> TASKS TO CARRY OUT:
1. In one to three sentences, explain why The Pines closed in 1998, according to the passage on abandoned Catskills resorts.
2. In the passage on abandoned Catskills resorts, rewrite the stretch from "The Pines was" through "concrete and ash.", swapping "shuffleboard courts" for "tennis courts".

> TEXT BLOCK:

For much of the 20th century, Grossinger’s was a Catskills status symbol, a kosher resort where New York families escaped summer heat for pools, floor shows, and endless buffets. The property closed in 1986, and its grand lobbies, ski hill, and Olympic-size pool slowly surrendered to mold and vines. Urban explorers documented collapsing corridors and mossy ballrooms until demolition crews finally cleared most remaining structures in 2018, ending decades where laughter and decay overlapped.
The Pines Resort, New York, A Catskills Favorite Lost To Fire

The Pines was another Borscht Belt standby, a place of talent shows, summer romances, and family reunions clustered around pools and shuffleboard courts. Economic decline in the region hit hard, and the resort finally closed in 1998, leaving hulking towers and indoor pools to quietly deteriorate. Nature crept through broken windows, carpeting hallways with leaves, until a major fire in 2023 finished what neglect had started, turning much of the site into scorched concrete and ash.

> DATA FOR ANALYSIS:
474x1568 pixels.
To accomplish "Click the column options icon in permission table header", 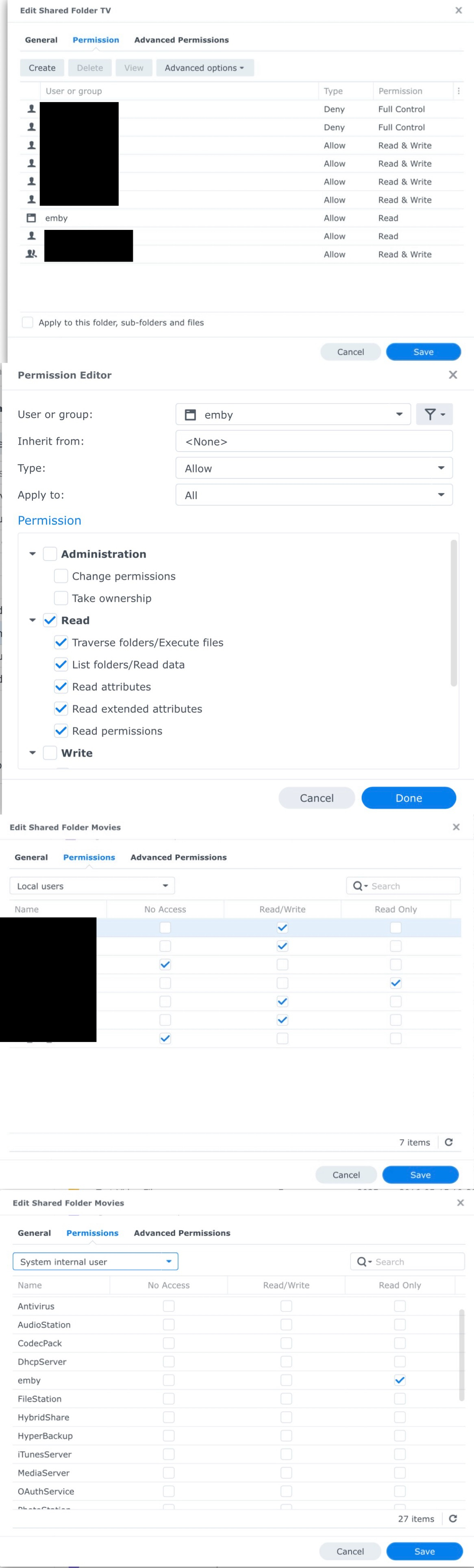I will [458, 91].
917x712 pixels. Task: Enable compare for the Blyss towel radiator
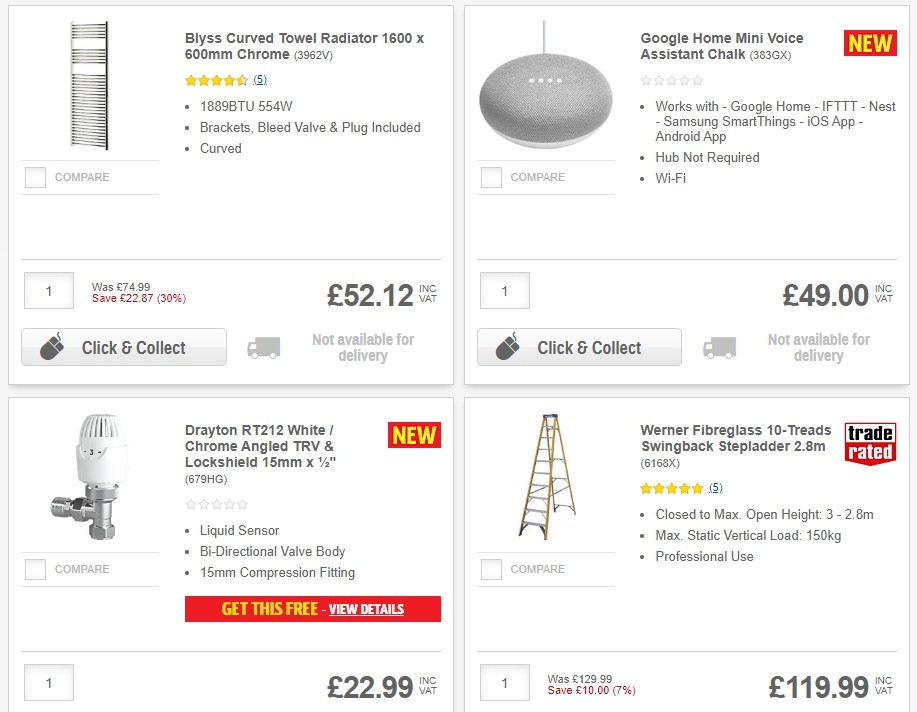coord(35,177)
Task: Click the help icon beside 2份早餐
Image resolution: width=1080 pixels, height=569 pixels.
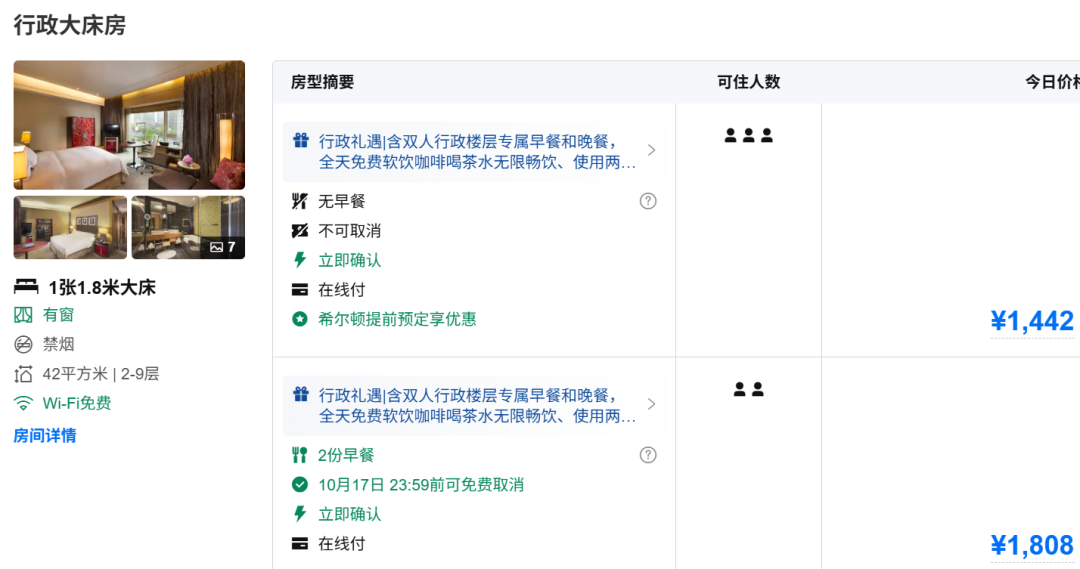Action: (648, 455)
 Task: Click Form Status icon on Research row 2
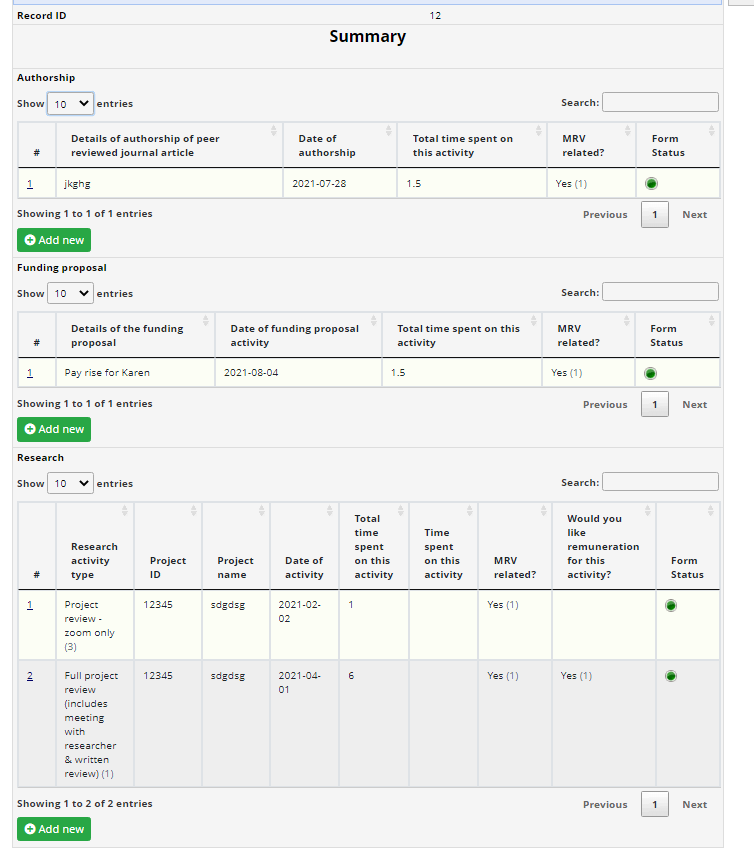pyautogui.click(x=671, y=675)
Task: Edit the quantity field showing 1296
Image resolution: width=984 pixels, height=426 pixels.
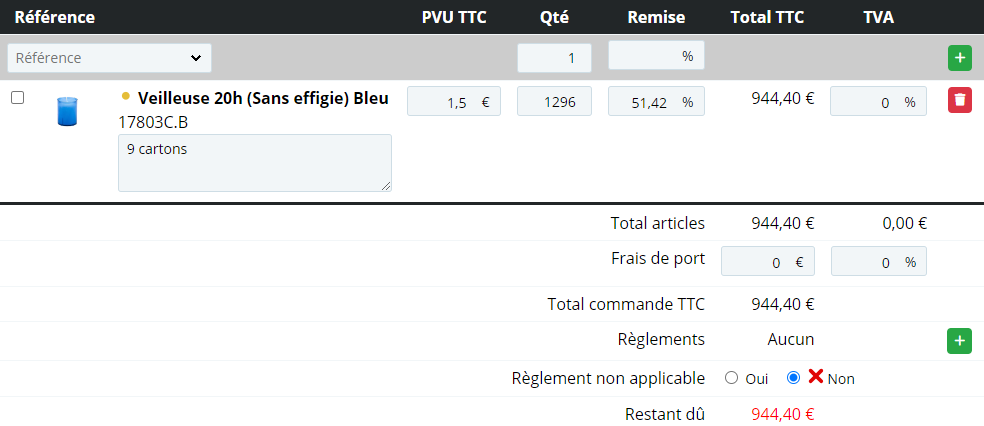Action: 554,101
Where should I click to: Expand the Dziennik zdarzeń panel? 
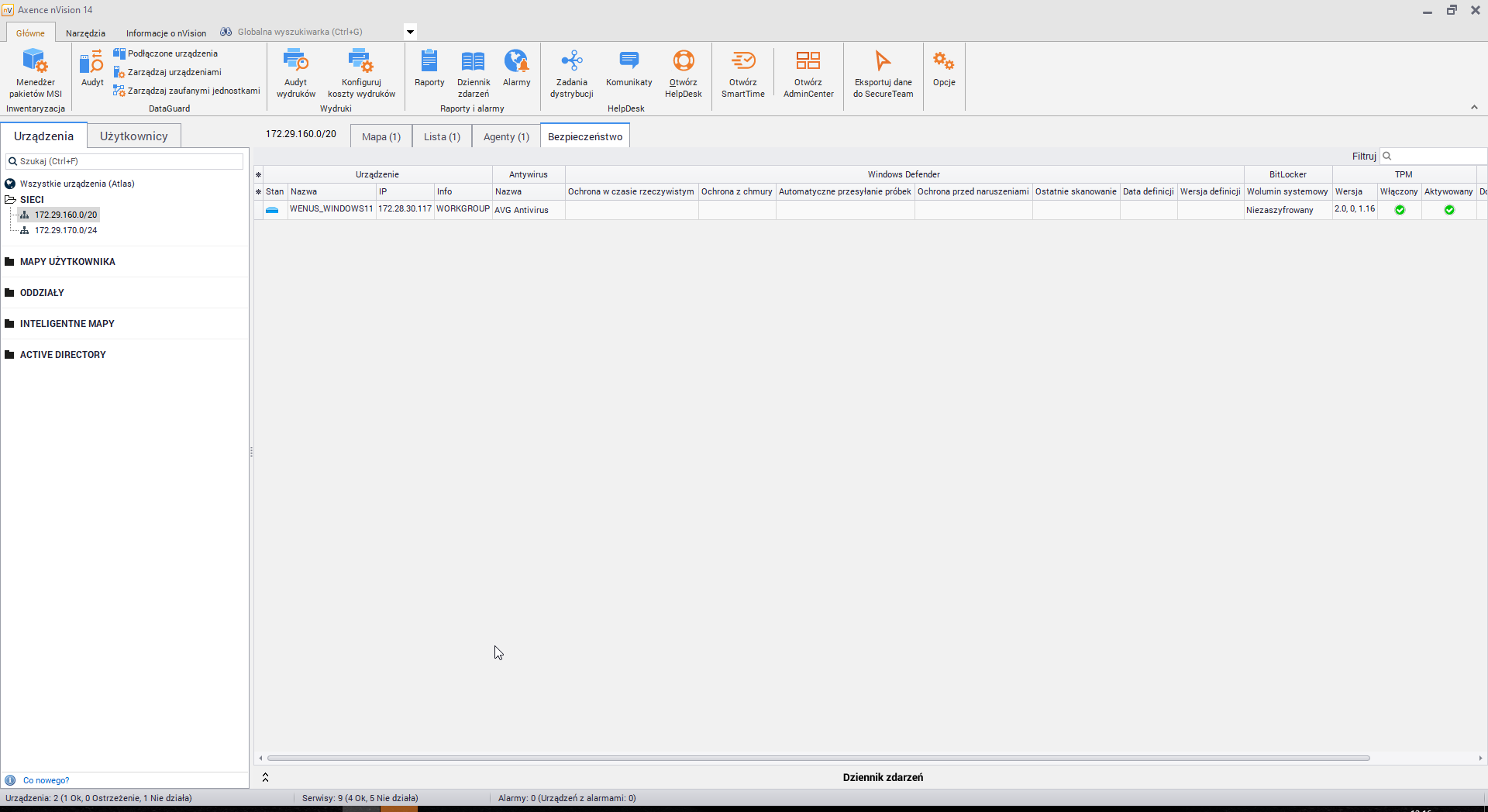tap(265, 777)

> ANSWERS BELOW:
1. Economic decline in the region hit The Pines hard, and the resort finally closed in 1998. Its hulking towers and indoor pools were then left to quietly deteriorate.

2.
The Pines was another Borscht Belt standby, a place of talent shows, summer romances, and family reunions clustered around pools and tennis courts. Economic decline in the region hit hard, and the resort finally closed in 1998, leaving hulking towers and indoor pools to quietly deteriorate. Nature crept through broken windows, carpeting hallways with leaves, until a major fire in 2023 finished what neglect had started, turning much of the site into scorched concrete and ash.